Pendant plus de deux heures, Lavretzky erra dans les rues de la petite ville d’O***. Il se souvint de la nuit où il avait erré naguère dans les environs de Paris : son cœur se serrait, et dans son cerveau malade se heurtaient mille idées sinistres et mauvaises : « Elle vit ! elle est ici ! » murmurait-il avec un accent d’étonnement toujours croissant. Il sentait qu’il perdait Lise pour toujours. La rage le suffoquait, le coup qui le frappait était trop soudain ; comment avait-il pu si légèrement ajouter foi aux commérages d’un feuilleton, à un chiffon de papier ? Mais enfin, pensait-il, si je n’y avais pas cru, quelle serait maintenant la différence ? Je ne saurais pas que Lise m’aime, et elle ne s’en douterait pas non plus. Il ne pouvait chasser de sa pensée la physionomie, la voix, le regard de sa femme, et il se maudissait lui-même et l’univers entier.

En proie à une horrible torture, il vint au milieu de la nuit chez Lemm. Longtemps il ne put se faire entendre ; enfin, à la fenêtre, parut la tête du vieillard en bonnet de nuit ; son visage ridé et maussade n’avait plus rien de cette figure d’artiste, toute rayonnante d’inspiration et d’enthousiasme, qui, vingt-quatre heures auparavant, tenait Lavretzky sous l’empire de son regard souverain.

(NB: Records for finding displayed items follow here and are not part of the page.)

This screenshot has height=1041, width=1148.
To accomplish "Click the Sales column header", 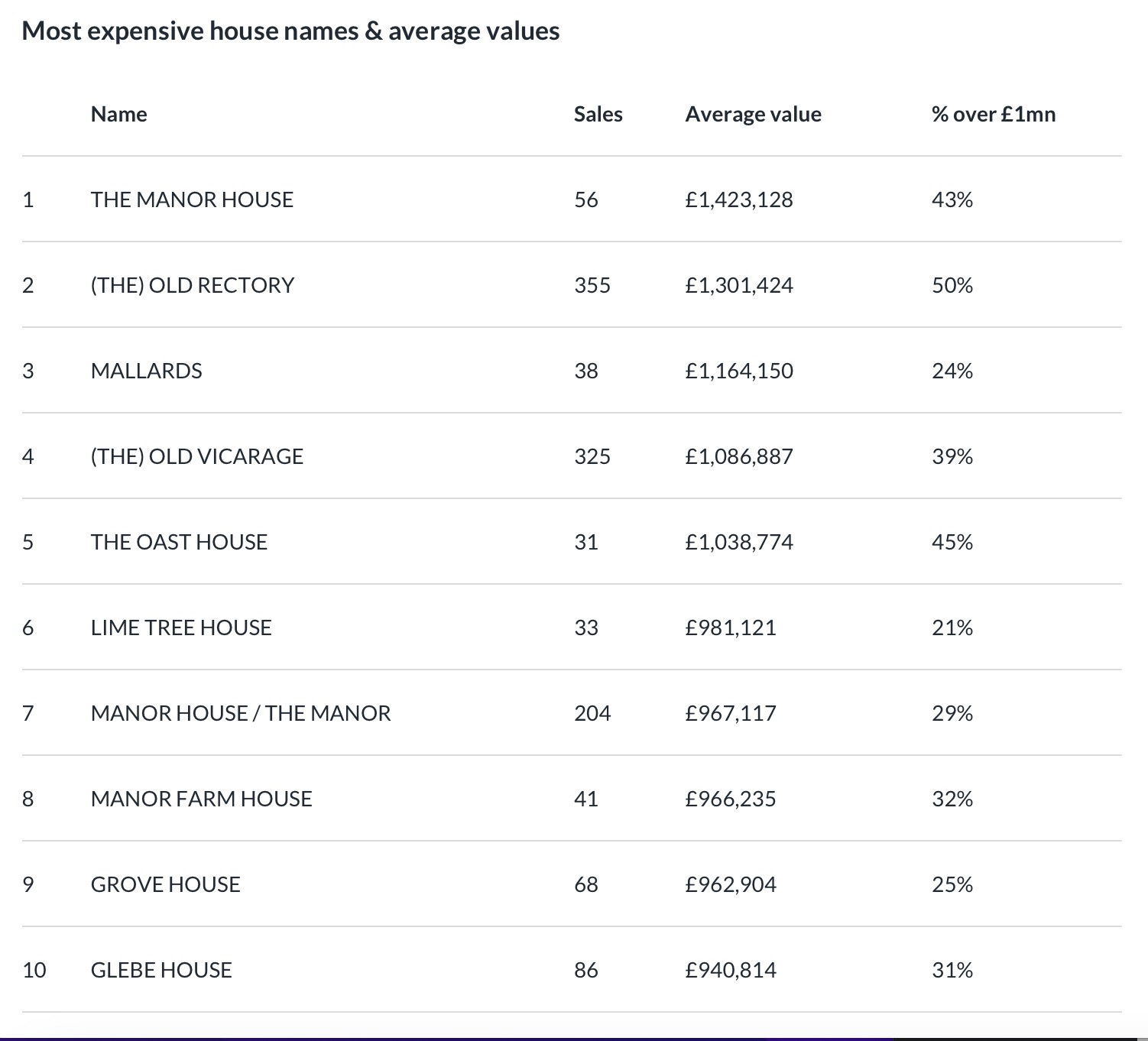I will (x=598, y=114).
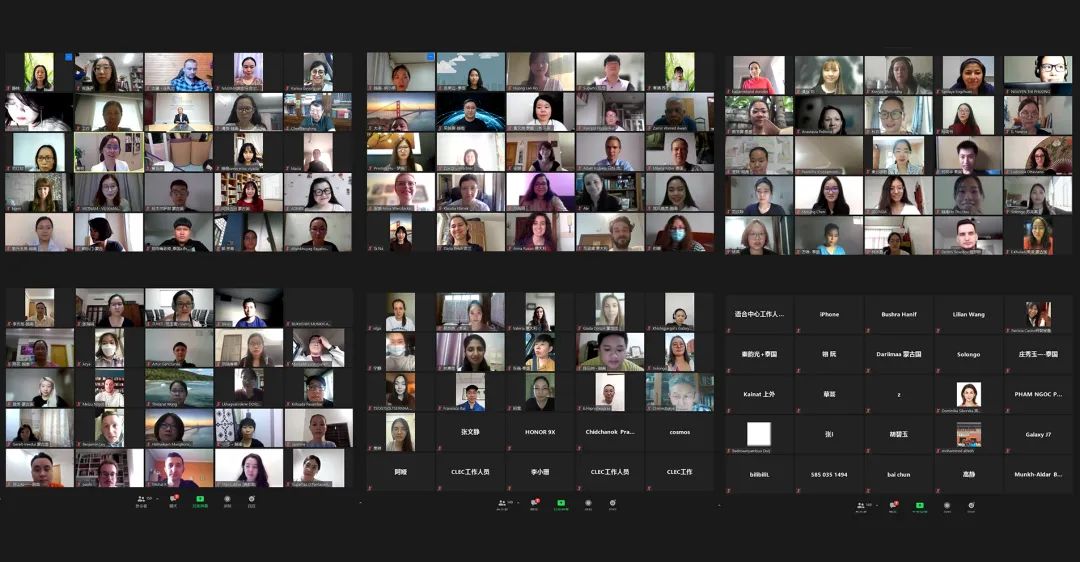The width and height of the screenshot is (1080, 562).
Task: Toggle Record in the right meeting toolbar
Action: [x=946, y=505]
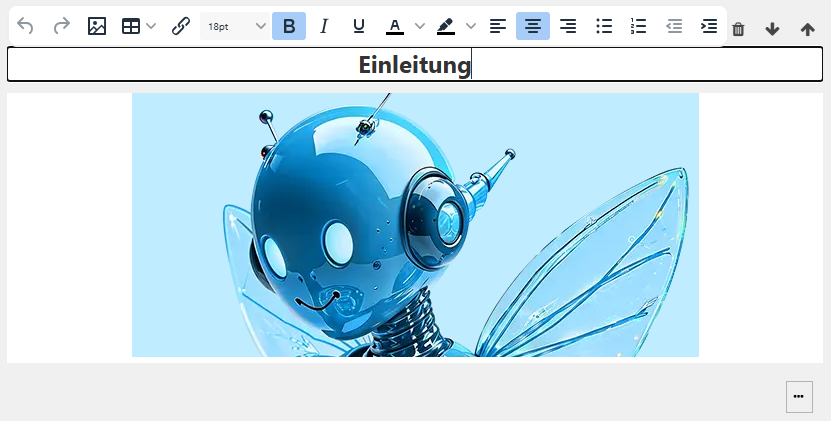Expand the text color picker arrow

point(420,26)
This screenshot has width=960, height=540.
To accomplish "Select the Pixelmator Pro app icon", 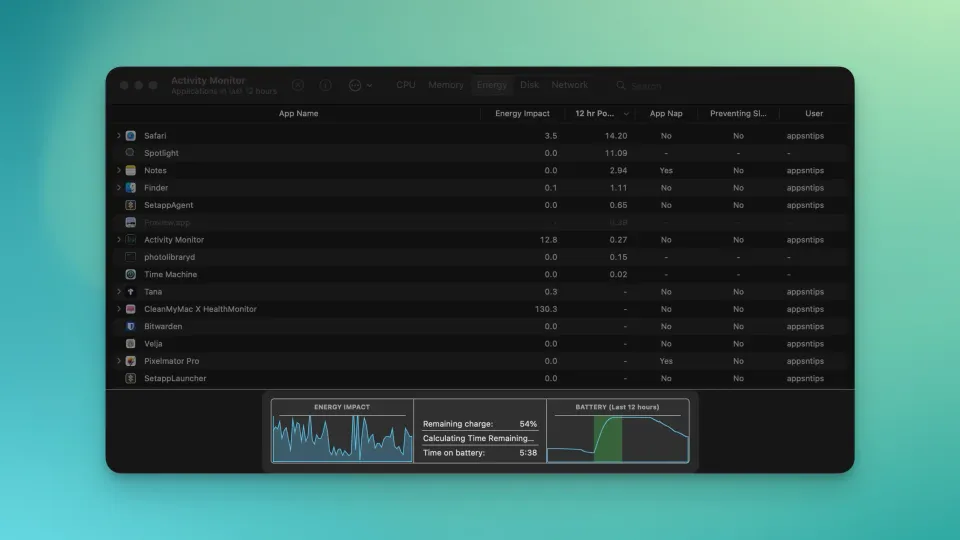I will (x=131, y=361).
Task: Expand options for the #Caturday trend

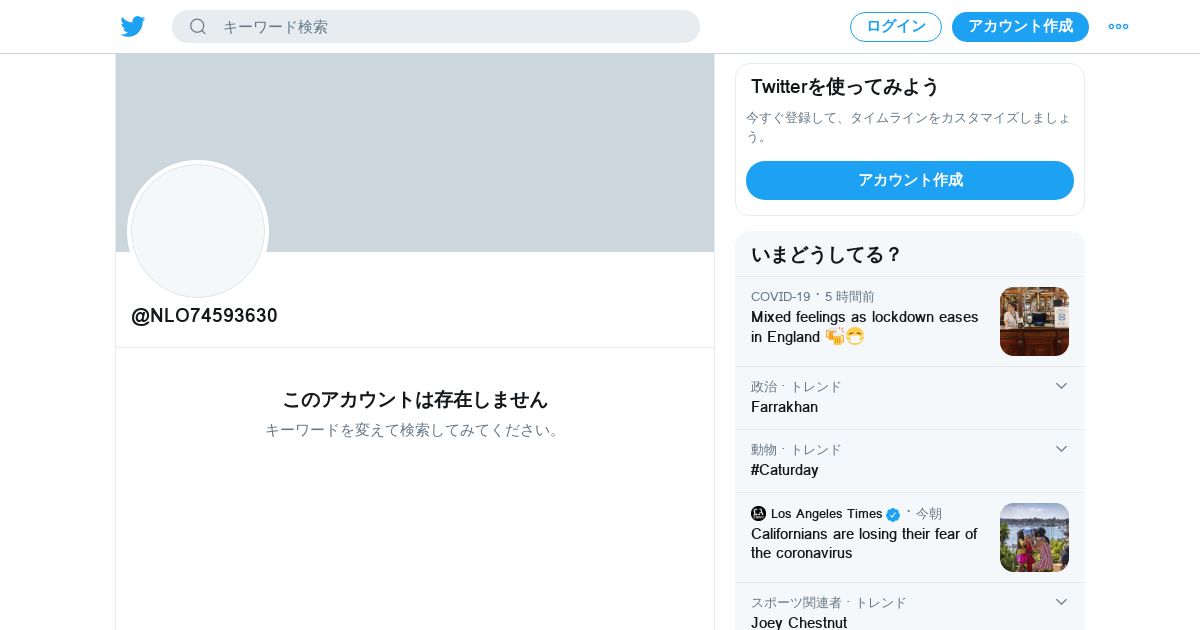Action: click(1062, 449)
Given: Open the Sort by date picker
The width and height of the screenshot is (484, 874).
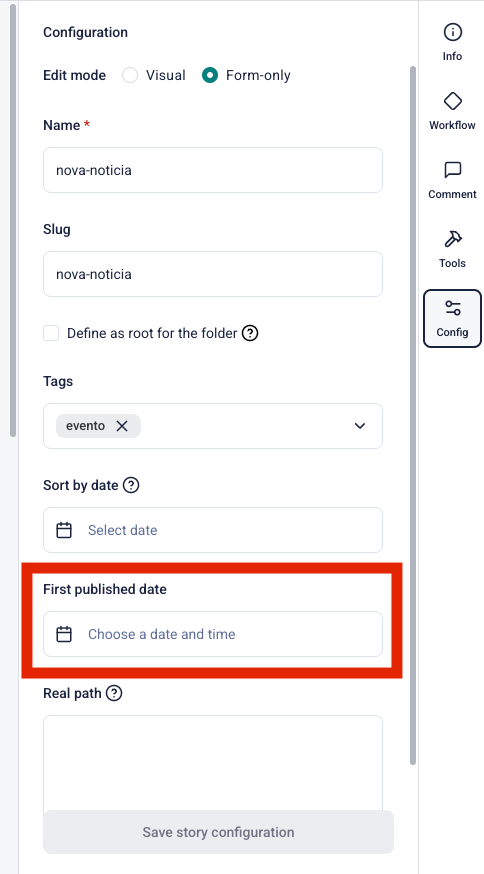Looking at the screenshot, I should tap(213, 530).
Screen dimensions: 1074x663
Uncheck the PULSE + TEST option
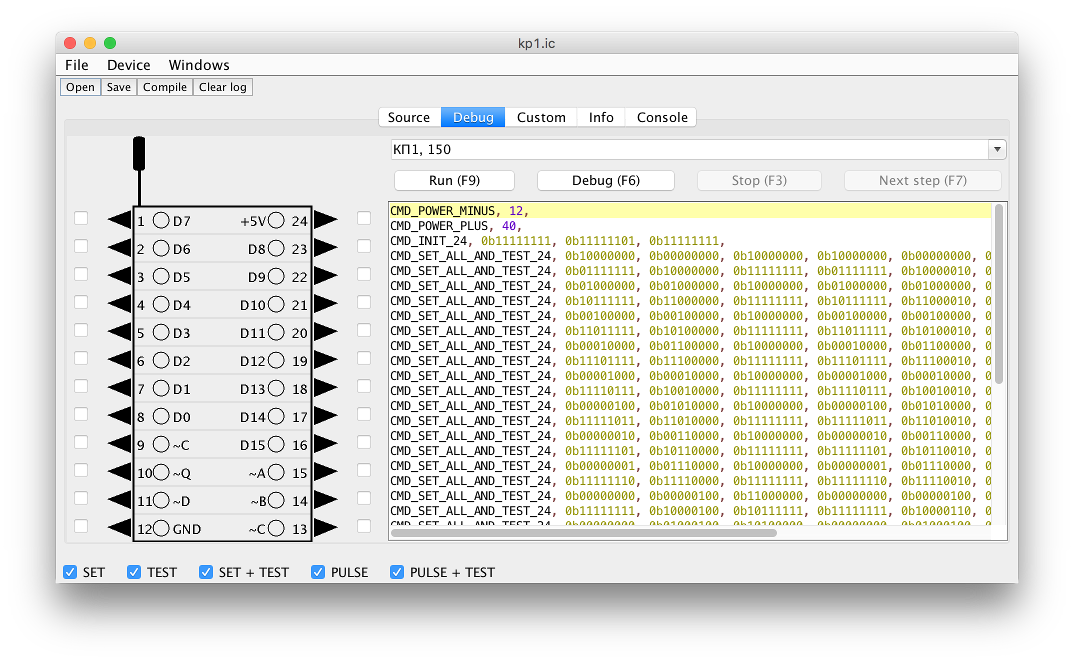(397, 572)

– Que voulez-vous ? demanda-t-il. Je ne puis jouer toutes les nuits ; je viens de prendre de la tisane.

Pourtant, les traits de Lavretzky devaient avoir une expression bien étrange, car le vieillard, posant la main au-dessus de ses yeux et après avoir jeté sur lui un regard attentif, le fit entrer aussitôt. Une fois dans la chambre, Lavretzky s’affaissa sur une chaise ; le vieillard se posa devant lui, rapprocha les pans de sa vieille robe de chambre bigarrée, et se recoquilla en mâchonnant ses lèvres.

– Ma femme est arrivée, dit Lavretzky en relevant la tête.

Et soudain il partit d’un éclat de rire.

La stupéfaction se peignit sur le visage de Lemm, mais il ne sourit pas ; il se contenta de serrer plus étroitement sur lui les plis de sa robe de chambre.

– Vous ne vous doutez pas, continua Lavretzky, que je m’étais figuré… que j’avais lu dans les journaux… qu’elle n’était plus de ce monde ?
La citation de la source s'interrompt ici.